YOUR INSTRUCTIONS:
Answer these questions from the post on backups vs archives below:
(a) What does the writer say NetBackup's archive feature mechanizes?
(b) What does the writer call the single most vital piece of metadata for both backups and archives?
(c) What true location does the post give for the data users know as /proj/roswell/autopsy?

-- EXTRACT TO READ follows --

Veritas-bu

[Veritas-bu] Backups vs archives

2006-12-08 20:37:28
Subject: [Veritas-bu] Backups vs archives
From: tim.berger at gmail.com (Tim Berger)
Date: Fri, 8 Dec 2006 17:37:28 -0800
On 12/7/06, Curtis Preston <cpreston at glasshouse.com> wrote:
>
> Based on some previous posts, I'd like to throw out the following
> thought, and see what you folks think about it.


Thanks for posting to the netbackup list, this is a great article.  My
thoughts on this are the following.

Netbackup's archive feature

I've never cared for netbackup's archive feature because it mechanizes
removal of data.  Removal of data should only be done manually and
with great care.  Bugs like this one (
http://entsupport.symantec.com/docs/284450 ) reinforce my dislike of
systems that perform automated removal.  But I agree that the process
of doing backups should not be the same as performing archives.  They
are two different things.

Critical metadata required for recovery

For both backups and archives, the single most vital piece of metadata
to me is automount history.  Data inevitably gets moved from one
storage server to another or from one volume to another.  Users don't
know or care where it lives, all they know is that they need
/proj/roswell/autopsy recovered from 1/1/1999.  Backup/archive
systems probably only know about it's current true location,
blackhole:/vol/vol0/autopsy.  Everyone should keep a running history
of all automount map changes.  (I can share the scripts I've got, but
they're site-specific).

-- EXTRACT TO READ concluded --
-- INFORMATION PROVIDED follows --

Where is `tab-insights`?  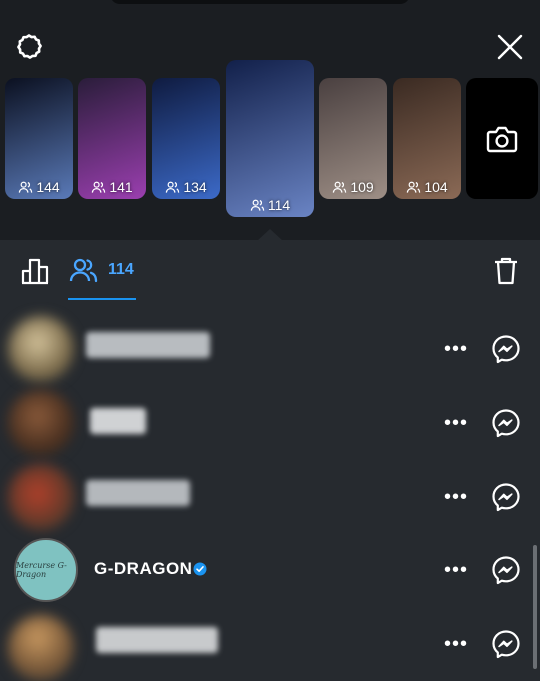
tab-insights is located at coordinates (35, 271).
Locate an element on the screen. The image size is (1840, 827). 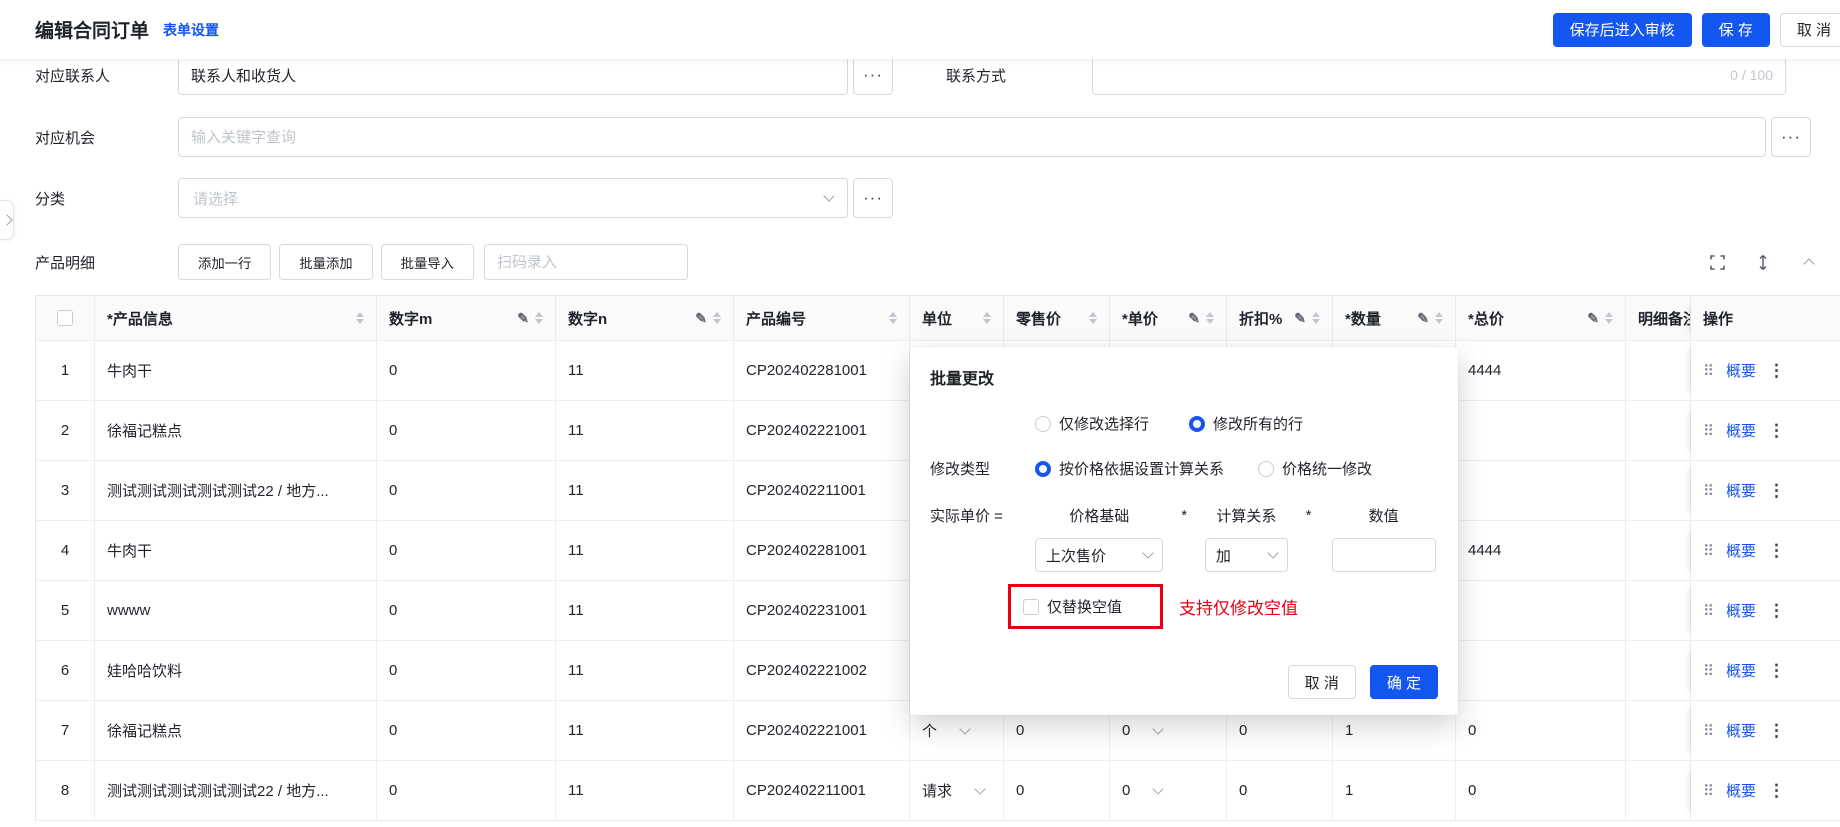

-- INFORMATION PROVIDED concluded --

TASK SOLUTION:
(a) The removal of data.
(b) Automount history.
(c) blackhole:/vol/vol0/autopsy